[START ENTRIES PROVIDED]

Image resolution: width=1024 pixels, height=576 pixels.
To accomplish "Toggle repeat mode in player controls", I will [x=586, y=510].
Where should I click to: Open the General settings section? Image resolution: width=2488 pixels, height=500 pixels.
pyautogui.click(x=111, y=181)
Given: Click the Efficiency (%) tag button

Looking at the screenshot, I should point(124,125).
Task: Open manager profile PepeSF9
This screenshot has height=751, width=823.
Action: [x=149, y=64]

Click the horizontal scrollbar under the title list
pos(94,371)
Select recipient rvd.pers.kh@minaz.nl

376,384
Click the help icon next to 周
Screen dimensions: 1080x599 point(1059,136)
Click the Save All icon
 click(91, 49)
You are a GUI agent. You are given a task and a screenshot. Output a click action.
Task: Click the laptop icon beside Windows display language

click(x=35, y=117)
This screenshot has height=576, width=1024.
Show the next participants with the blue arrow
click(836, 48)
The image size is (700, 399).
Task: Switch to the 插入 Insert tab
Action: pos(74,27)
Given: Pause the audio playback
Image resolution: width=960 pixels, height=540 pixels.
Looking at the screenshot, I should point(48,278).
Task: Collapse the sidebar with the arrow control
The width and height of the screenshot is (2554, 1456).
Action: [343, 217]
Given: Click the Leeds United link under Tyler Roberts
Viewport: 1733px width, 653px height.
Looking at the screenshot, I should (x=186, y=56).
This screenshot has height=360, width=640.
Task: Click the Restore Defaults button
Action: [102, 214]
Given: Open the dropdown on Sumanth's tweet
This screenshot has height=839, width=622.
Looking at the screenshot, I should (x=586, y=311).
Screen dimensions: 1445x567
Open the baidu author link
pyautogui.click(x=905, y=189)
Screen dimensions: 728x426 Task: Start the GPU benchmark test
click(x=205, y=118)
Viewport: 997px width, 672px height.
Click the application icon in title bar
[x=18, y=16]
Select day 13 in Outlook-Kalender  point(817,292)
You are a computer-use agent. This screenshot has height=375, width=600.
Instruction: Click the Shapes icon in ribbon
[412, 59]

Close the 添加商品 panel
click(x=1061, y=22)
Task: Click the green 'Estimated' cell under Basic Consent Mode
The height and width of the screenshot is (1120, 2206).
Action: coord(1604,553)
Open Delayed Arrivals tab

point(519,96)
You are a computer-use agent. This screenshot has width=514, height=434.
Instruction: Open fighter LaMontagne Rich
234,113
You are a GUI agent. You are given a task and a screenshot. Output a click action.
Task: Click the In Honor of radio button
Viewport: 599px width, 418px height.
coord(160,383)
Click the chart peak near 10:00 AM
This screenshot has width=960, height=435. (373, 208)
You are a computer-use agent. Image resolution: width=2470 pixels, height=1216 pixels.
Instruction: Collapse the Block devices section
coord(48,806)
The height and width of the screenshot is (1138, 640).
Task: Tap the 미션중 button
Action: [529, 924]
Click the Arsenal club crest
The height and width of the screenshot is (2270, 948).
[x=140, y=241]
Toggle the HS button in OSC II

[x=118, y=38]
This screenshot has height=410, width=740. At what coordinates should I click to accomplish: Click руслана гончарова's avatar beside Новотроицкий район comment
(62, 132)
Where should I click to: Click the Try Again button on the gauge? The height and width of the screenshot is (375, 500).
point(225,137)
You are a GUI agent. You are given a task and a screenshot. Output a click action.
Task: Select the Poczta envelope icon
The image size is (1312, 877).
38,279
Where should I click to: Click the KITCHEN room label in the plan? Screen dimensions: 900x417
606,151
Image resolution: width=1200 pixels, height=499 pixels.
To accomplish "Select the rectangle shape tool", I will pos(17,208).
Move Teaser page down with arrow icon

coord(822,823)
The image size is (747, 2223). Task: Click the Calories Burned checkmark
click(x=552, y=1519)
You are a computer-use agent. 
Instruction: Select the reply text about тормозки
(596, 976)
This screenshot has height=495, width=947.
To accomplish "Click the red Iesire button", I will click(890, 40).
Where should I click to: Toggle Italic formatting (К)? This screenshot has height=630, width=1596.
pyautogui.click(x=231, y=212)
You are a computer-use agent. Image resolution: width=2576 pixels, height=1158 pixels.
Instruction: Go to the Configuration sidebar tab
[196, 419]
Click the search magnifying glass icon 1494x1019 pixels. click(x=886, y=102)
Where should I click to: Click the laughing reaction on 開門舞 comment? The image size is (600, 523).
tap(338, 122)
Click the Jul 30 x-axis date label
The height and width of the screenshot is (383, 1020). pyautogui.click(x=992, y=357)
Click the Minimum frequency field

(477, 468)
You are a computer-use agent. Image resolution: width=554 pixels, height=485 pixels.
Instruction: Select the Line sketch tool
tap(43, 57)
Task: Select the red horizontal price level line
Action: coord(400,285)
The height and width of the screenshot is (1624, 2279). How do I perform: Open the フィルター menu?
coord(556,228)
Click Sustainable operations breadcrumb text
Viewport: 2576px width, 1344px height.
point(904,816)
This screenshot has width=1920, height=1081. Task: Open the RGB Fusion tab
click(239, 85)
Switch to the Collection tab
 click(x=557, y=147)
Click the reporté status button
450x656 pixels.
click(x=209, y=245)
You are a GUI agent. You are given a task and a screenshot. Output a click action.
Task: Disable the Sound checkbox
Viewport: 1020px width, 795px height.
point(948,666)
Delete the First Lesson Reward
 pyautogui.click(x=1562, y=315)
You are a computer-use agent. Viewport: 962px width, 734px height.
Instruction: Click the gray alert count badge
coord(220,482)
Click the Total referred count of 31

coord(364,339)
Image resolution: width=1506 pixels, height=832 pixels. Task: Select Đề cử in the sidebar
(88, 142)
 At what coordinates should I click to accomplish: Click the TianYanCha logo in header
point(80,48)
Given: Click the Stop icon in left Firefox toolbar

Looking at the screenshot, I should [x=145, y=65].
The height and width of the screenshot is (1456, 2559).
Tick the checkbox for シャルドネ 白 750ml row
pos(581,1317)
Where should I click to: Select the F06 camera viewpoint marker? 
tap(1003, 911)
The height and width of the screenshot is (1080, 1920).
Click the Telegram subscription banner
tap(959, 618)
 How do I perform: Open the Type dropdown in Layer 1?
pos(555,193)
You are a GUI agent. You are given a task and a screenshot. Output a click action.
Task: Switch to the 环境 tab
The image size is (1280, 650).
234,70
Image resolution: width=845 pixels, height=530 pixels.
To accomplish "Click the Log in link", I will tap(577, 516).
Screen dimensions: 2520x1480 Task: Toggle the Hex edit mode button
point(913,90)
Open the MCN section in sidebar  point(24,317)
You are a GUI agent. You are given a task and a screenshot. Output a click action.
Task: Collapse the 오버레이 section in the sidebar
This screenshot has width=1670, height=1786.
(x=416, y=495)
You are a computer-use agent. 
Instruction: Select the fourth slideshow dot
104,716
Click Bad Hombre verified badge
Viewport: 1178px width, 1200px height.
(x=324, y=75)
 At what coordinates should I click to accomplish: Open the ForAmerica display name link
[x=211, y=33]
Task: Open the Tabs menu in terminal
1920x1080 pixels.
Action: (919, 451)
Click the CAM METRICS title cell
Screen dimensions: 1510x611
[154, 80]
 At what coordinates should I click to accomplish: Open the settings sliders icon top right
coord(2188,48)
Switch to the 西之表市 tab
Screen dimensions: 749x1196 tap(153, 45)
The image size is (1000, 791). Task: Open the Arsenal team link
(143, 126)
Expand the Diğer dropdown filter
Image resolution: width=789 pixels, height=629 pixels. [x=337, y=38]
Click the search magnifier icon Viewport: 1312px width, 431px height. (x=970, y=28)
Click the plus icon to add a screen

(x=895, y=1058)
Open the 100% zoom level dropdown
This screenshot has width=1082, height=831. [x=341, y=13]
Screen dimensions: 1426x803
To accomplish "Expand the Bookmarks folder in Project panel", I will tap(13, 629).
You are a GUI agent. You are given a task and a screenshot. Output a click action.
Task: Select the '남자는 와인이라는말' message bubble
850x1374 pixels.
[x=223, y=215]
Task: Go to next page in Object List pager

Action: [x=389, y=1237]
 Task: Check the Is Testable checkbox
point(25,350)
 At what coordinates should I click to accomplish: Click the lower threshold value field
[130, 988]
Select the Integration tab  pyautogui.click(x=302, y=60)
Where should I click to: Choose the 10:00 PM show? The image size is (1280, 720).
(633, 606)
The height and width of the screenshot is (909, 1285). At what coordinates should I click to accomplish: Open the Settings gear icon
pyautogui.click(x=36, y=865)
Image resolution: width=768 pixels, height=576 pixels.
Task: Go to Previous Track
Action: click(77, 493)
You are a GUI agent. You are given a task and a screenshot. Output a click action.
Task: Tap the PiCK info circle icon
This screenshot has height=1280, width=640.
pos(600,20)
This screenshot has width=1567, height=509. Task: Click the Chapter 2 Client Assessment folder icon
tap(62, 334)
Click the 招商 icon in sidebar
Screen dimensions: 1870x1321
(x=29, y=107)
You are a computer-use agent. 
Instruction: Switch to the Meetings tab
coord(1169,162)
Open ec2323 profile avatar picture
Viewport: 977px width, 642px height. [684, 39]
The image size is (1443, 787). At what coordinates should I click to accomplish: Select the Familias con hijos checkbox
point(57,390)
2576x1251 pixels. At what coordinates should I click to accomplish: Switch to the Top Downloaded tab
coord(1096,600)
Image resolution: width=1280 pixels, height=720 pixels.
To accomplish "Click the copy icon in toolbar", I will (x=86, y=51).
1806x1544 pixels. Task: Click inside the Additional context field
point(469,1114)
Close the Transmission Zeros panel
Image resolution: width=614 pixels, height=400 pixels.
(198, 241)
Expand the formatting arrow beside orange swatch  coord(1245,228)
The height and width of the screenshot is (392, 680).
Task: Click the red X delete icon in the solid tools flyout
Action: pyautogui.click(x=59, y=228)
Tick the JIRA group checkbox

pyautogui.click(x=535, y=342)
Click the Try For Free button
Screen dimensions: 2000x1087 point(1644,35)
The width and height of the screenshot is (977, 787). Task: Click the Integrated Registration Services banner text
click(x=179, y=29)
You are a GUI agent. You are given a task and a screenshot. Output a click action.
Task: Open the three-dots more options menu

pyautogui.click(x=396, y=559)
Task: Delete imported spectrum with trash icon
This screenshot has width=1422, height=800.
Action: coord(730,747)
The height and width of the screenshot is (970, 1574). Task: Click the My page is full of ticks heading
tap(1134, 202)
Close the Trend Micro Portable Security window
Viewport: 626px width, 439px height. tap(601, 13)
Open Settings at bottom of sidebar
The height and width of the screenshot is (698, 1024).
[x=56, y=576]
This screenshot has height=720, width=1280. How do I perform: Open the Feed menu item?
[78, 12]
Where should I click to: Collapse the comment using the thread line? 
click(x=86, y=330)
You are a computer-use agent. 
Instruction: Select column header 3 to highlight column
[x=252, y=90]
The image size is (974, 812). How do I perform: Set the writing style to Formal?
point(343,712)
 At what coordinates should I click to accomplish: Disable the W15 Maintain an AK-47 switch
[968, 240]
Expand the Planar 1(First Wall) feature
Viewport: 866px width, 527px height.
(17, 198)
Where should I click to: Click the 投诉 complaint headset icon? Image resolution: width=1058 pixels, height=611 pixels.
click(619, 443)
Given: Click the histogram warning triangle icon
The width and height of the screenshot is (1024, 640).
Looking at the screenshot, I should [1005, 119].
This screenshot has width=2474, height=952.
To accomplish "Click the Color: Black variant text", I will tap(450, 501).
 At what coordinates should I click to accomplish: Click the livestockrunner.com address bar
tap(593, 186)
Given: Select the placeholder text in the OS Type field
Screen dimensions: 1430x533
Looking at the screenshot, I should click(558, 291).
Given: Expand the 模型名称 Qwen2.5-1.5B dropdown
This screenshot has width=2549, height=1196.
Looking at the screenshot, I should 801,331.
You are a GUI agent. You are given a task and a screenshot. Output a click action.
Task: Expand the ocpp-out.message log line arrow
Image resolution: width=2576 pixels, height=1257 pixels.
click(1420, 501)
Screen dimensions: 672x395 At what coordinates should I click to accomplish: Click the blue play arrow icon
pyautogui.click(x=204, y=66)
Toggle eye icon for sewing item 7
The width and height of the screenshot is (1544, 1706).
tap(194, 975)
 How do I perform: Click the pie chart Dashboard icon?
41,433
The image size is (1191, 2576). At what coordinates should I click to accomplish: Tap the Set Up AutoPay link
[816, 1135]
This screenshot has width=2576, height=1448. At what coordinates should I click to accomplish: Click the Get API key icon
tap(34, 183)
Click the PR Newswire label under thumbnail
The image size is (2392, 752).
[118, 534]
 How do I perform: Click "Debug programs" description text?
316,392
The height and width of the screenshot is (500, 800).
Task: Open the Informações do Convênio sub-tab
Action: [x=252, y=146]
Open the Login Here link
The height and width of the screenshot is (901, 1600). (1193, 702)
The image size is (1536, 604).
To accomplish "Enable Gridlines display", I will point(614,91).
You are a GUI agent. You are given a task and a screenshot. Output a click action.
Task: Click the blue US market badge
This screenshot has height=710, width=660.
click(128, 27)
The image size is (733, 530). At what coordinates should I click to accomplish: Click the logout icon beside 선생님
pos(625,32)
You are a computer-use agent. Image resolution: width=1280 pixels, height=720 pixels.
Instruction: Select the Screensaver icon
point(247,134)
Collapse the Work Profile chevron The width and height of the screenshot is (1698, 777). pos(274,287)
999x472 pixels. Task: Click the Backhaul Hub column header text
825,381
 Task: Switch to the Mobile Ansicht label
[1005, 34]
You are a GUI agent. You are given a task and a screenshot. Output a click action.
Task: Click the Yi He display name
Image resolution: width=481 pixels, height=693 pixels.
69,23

[END ENTRIES PROVIDED]

— TASK BRIEF —
Please show every line of the rows above that contains the string "menu", copied in full. Case counts.

— PROBLEM SOLUTION —
The height and width of the screenshot is (1624, 2279). How do I perform: Open the フィルター menu?
Task: Open the Tabs menu in terminal
Task: Open the three-dots more options menu
This screenshot has height=720, width=1280. How do I perform: Open the Feed menu item?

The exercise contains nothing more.